**EXTRAIT DU TEXTE:**

####

On n’a pas besoin d’ajouter la pression émotionnelle et intellectuelle à la pression sanitaire, économique, sociale et climatique qu’on supporte déjà quotidiennement.
fizkes via Getty Images

J’ai déjà appris plusieurs trucs après quelques jours de confinement: 1. Il y a 5439 pâtes en moyenne dans un paquet de 250 g de coquillettes, 2. Il n’y a pas de «bonne» ni de «mauvaise» façon de gérer la crise inédite qu’on traverse tous, pourvu qu’on respecte les consignes sanitaires à la lettre et qu’on ne mette pas en danger la vie d’autrui.

Le coup du nombre de pâtes dans un paquet est une blague qui circule sur les réseaux depuis lundi soir, soit depuis les toutes premières secondes officielles du confinement. Ça en dit long sur la dextérité arithmétique du Français moyen placé en condition extrême (sur son canapé, donc), ou sur sa capacité d’attention et sa résistance à l’ennui qui sont celles d’un moucheron hyperactif.

Comment peut-on s’ennuyer alors que l’on passe de plus en plus d’heures sur Internet et que la connexion permanente permet de se changer les idées avant même d’en avoir formulé une seule? Suis-je la seule ici à avoir 59 onglets ouverts dans la tête en permanence et du mal à finir un texto ou à me souvenir de ce que j’étais venue chercher dans la pièce à côté il y a moins de dix secondes?

####

**DONNÉES FOURNIES:**
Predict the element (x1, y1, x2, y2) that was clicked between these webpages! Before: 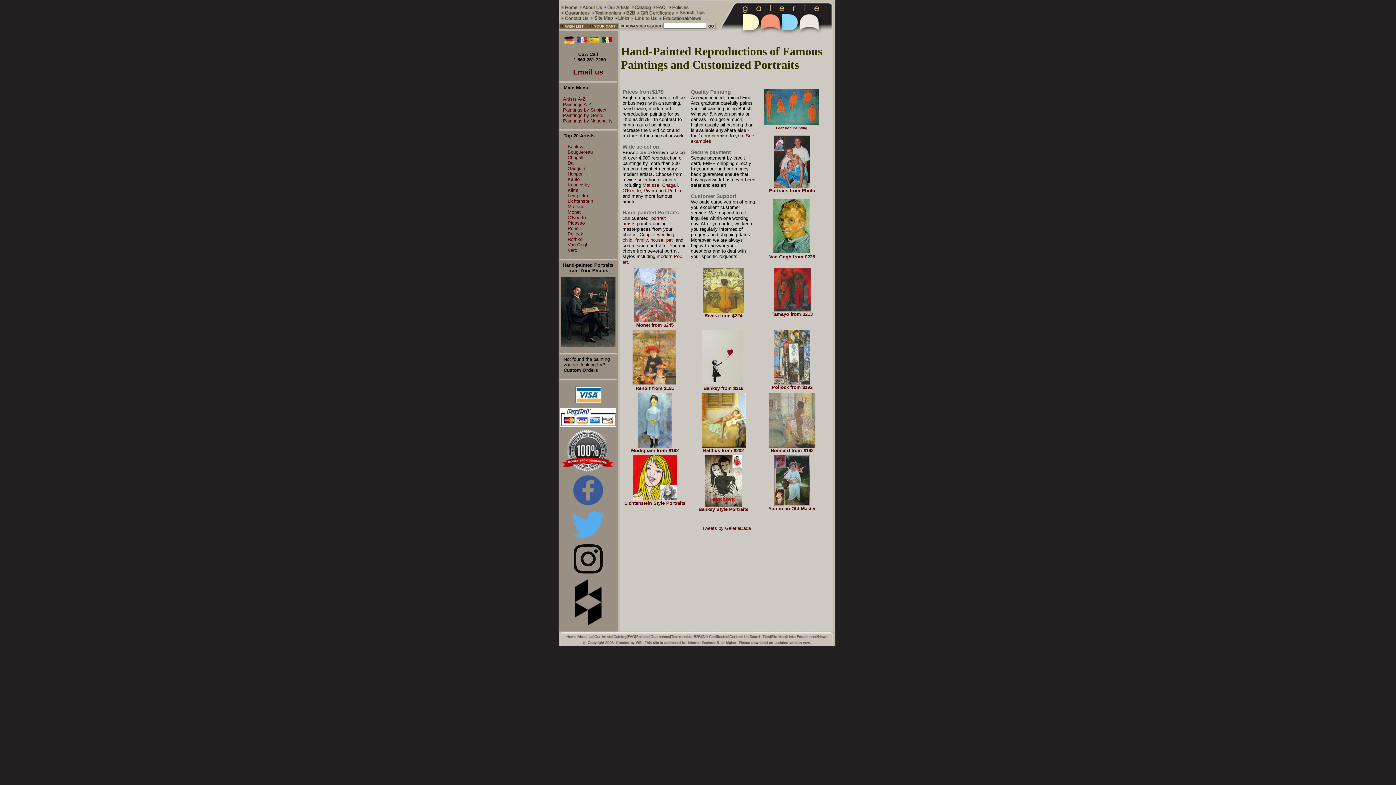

####

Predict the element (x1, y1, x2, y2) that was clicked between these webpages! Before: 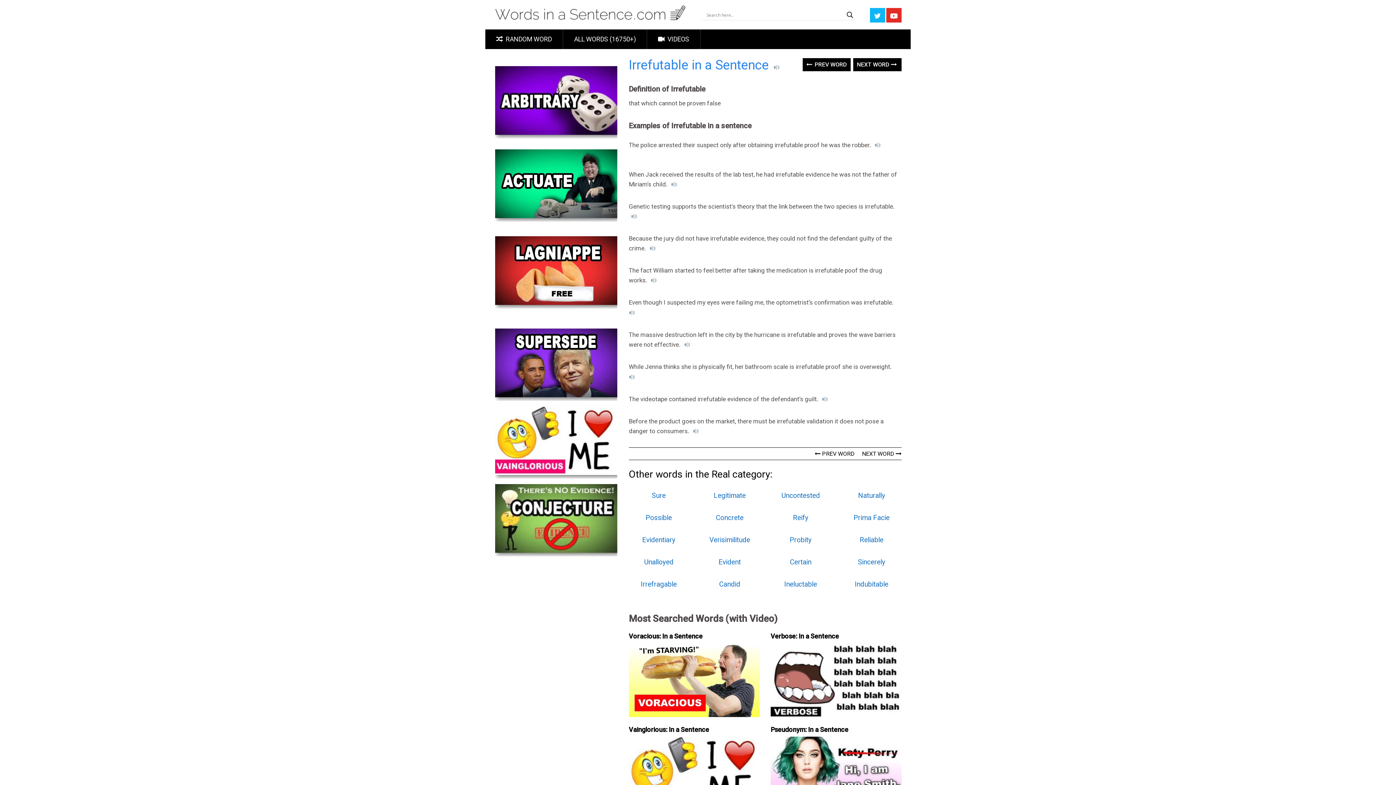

####

D'après l'extrait, depuis quand la blague sur le nombre de pâtes dans un paquet circule-t-elle sur les réseaux ?

**RÉPONSE COMPLÈTE:** Elle circule depuis lundi soir, soit depuis les toutes premières secondes officielles du confinement.